FLM-Audio - Wisdom Source and Nanyang Polytechnic Open Source Full-Duplex Audio Dialog Modeling

Latest AI Resources7mos agorelease AI Sharing Circle

39.1K 00

What is FLM-Audio

FLM-Audio is a native full-duplex audio dialog grand model released by Beijing Zhiyuan Artificial Intelligence Research Institute in conjunction with Spin Matrix and Nanyang Technological University of Singapore, supporting both Chinese and English.
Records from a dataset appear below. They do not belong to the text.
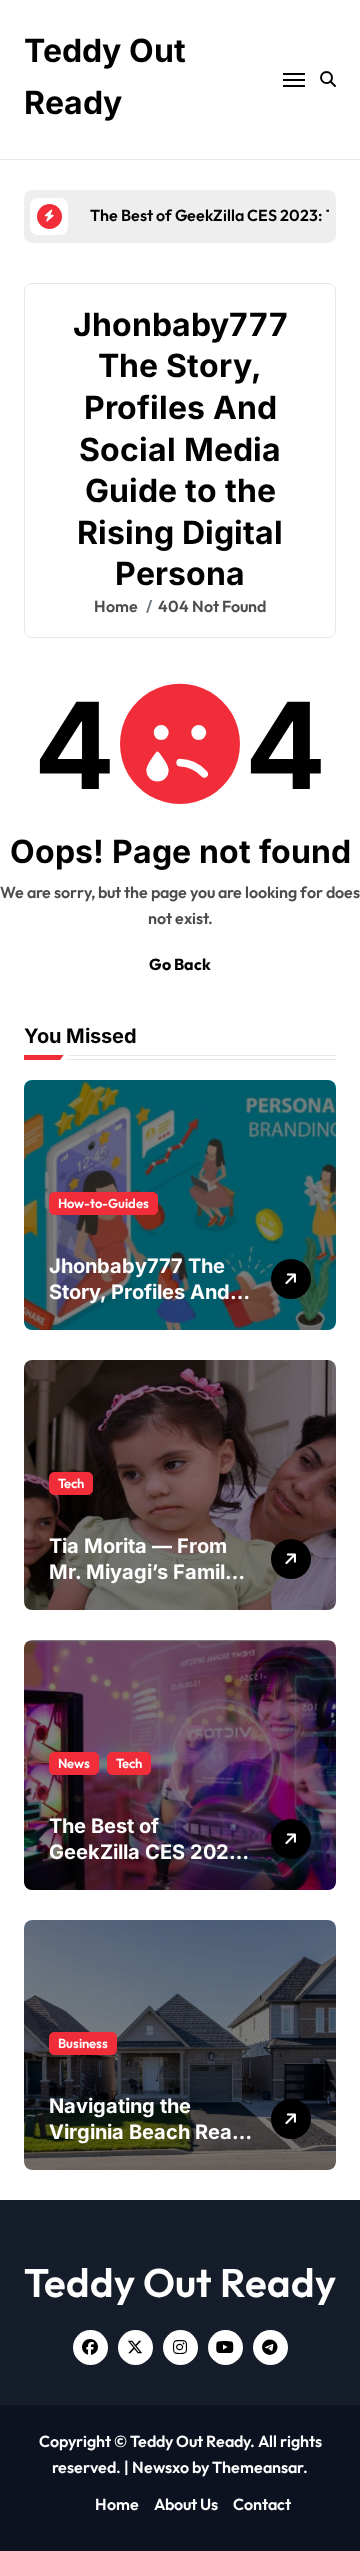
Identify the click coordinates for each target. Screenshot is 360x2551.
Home (117, 2504)
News (74, 1763)
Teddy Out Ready (180, 2282)
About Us (186, 2504)
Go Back (180, 964)
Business (83, 2043)
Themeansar (257, 2467)
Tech (71, 1483)
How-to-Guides (103, 1203)
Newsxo (160, 2467)
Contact (262, 2504)
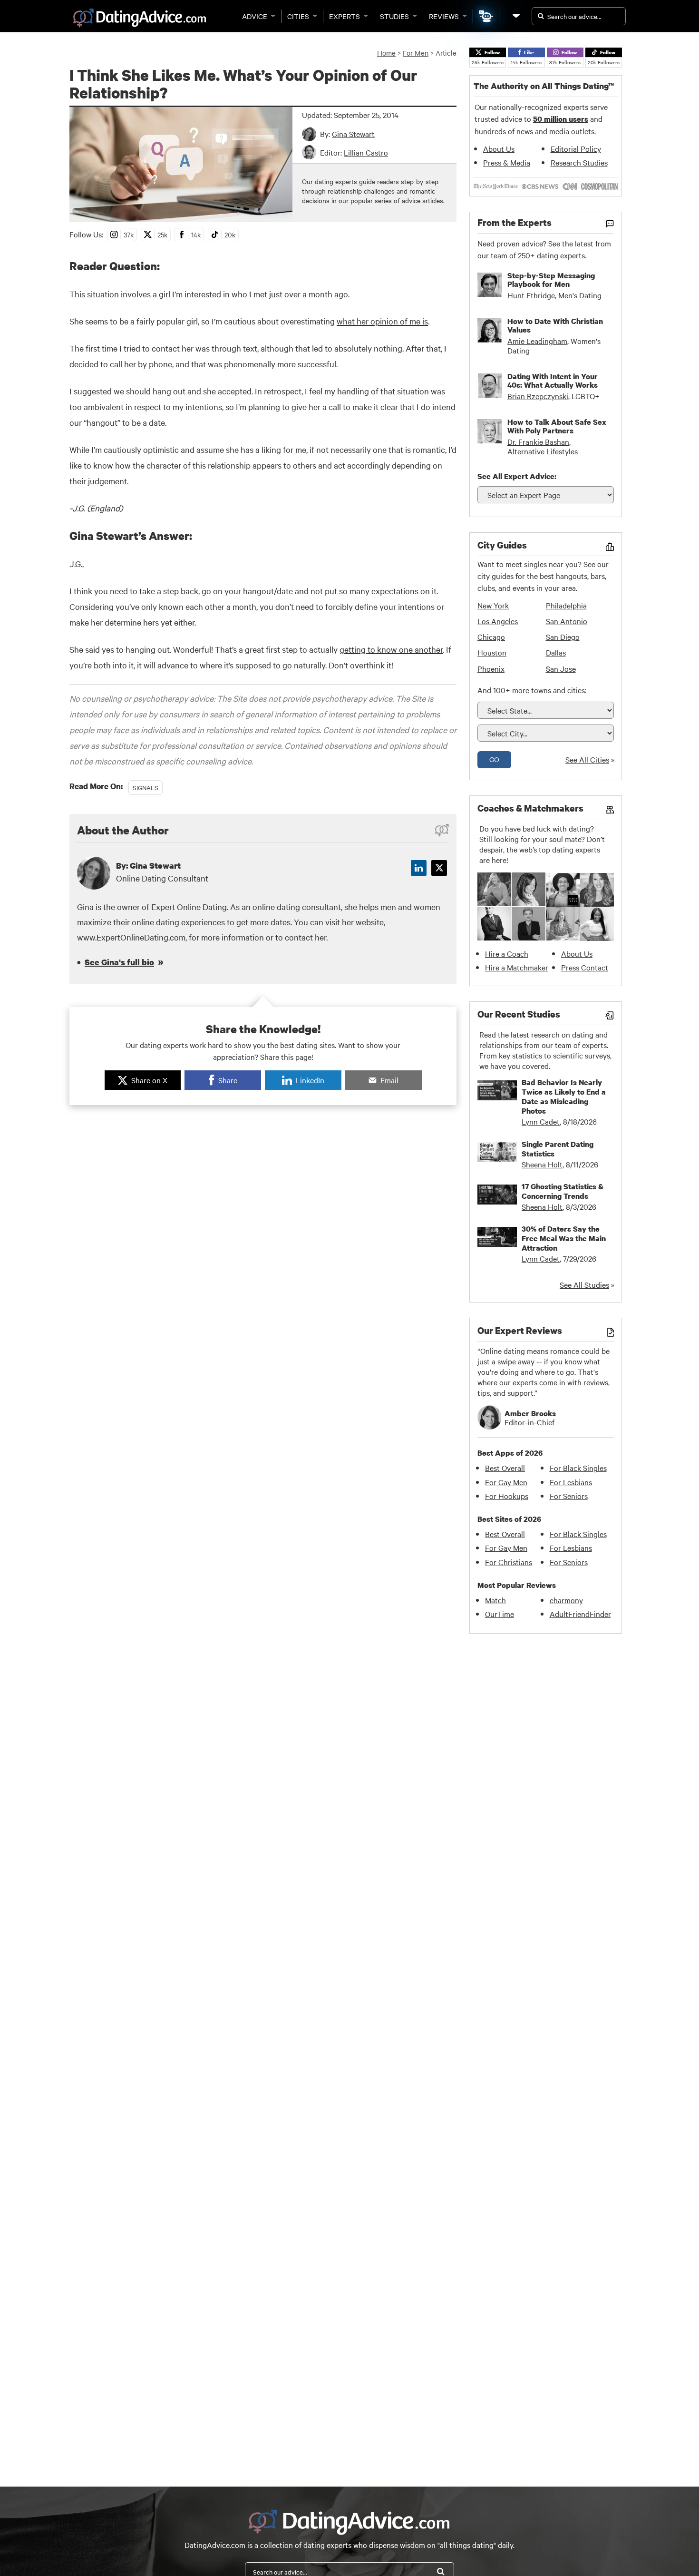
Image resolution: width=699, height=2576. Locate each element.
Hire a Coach (506, 953)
Adopting native full-duplex architecture, it can merge the listening, speaking and monologue channels at each time step, avoiding the high latency problem of traditional time-division multiplexing scheme. The unique natural monologue and dual training paradigm makes the model closer to the natural way of human communication in dialogs, effectively solving the asynchronous alignment problem.FLM-Audio is trained with only 1 million hours of data, which dramatically reduces the amount of data, and provides high quality responses with agile and natural responses, as well as strong robustness to noise and user interruptions.

Features of FLM-Audio

Native Full-Duplex Architecture: The ability to simultaneously listen, speak and internal monologue enables low-latency, full-duplex conversations that are closer to natural human communication.
Support for English and Chinese dialog: With the ability to talk in both Chinese and English to meet the needs of multilingual users.
Efficient data utilization: Trained with only 1 million hours of data, the data is small but the response quality is high, and the response is agile and natural.
high robustness: Highly adaptable to noise and user interruptions, quickly adjusting the dialog to ensure smoothness.
open source can be studied: The model and code are open source to facilitate research and exploration by researchers and developers.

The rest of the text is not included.